Deal with it in the same way you dealt with $\cos^2(x)$ in the original integrand...:)

edit: use a Pythagorean identity first on the new integrand. ;)

$$\frac{1}{4}\int 1-\cos^2 \left({2x} \right) \ dx
\implies
\frac{1}{4}\int \sin^2 \left({2x} \right) \ dx$$

So would the next step be $u=2x$

 

[suluclac]

It could be. If so, what's the next step?
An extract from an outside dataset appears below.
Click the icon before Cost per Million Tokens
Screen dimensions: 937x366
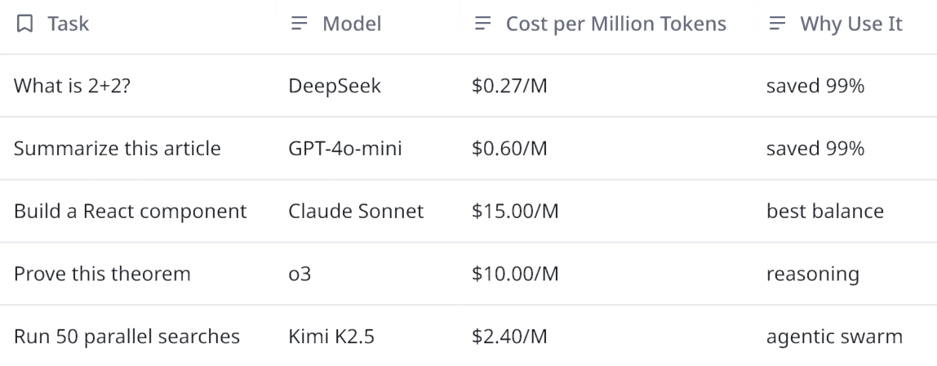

What does the sine squared equal to?

 

[Prove It]

Evaluate $\displaystyle \int\sin^2 \left({x}\right)\cos^2 \left({x}\right)$

$\displaystyle
\sin^2\left({x}\right)
=\frac{1-\cos\left({2x}\right)}{2}$ and $\displaystyle
\cos^2 \left({x}\right)
=\frac{1+\cos\left({2x}\right)}{2}$

So

$\displaystyle
\int\frac{1-\cos\left({2x}\right)}{2}
\cdot
\frac{1+\cos\left({2x}\right)}{2} \ dx
\implies
\frac{1}{4}\int 1-\cos^2 \left({2x} \right) \ dx$

Not sure how to deal with the $\cos^2 \left({2x}\right) $

The sine double angle formula may be easier to deal with...

$\displaystyle \begin{align*} \int{ \sin^2{(x)}\cos^2{(x)}\,\mathrm{d}x} &= \int{ \left[ \sin{(x)}\cos{(x)} \right] ^2 \,\mathrm{d}x } \\ &= \int{ \left[ \frac{1}{2}\sin{(2\,x)} \right] ^2 \,\mathrm{d}x } \\ &= \int{ \frac{1}{4} \sin^2{(2\,x)} \,\mathrm{d}x} \\ &= \int{ \frac{1}{4} \,\left\{ \frac{1}{2}\,\left[ 1 - \cos{(4\,x)} \right] \right\} \,\mathrm{d}x} \\ &= \frac{1}{8} \int{ \left[ 1 - \cos{(4\,x)} \right] \,\mathrm{d}x} \end{align*}$

Go from here...

 

[karush]

From the integral table..

$$\displaystyle \int\sin^2 \left({ax}\right) dx
=\frac{x}{2}-\frac{\sin\left({2ax}\right)}{4a}$$

So $a=2$ then

$$\displaystyle
\frac{1 }{4}\left[\frac{x}{2 }+\frac{\sin\left({4x}\right)}{8}\right]
=\frac{1}{8}+\frac{\sin\left({4x}\right)}{32}+C$$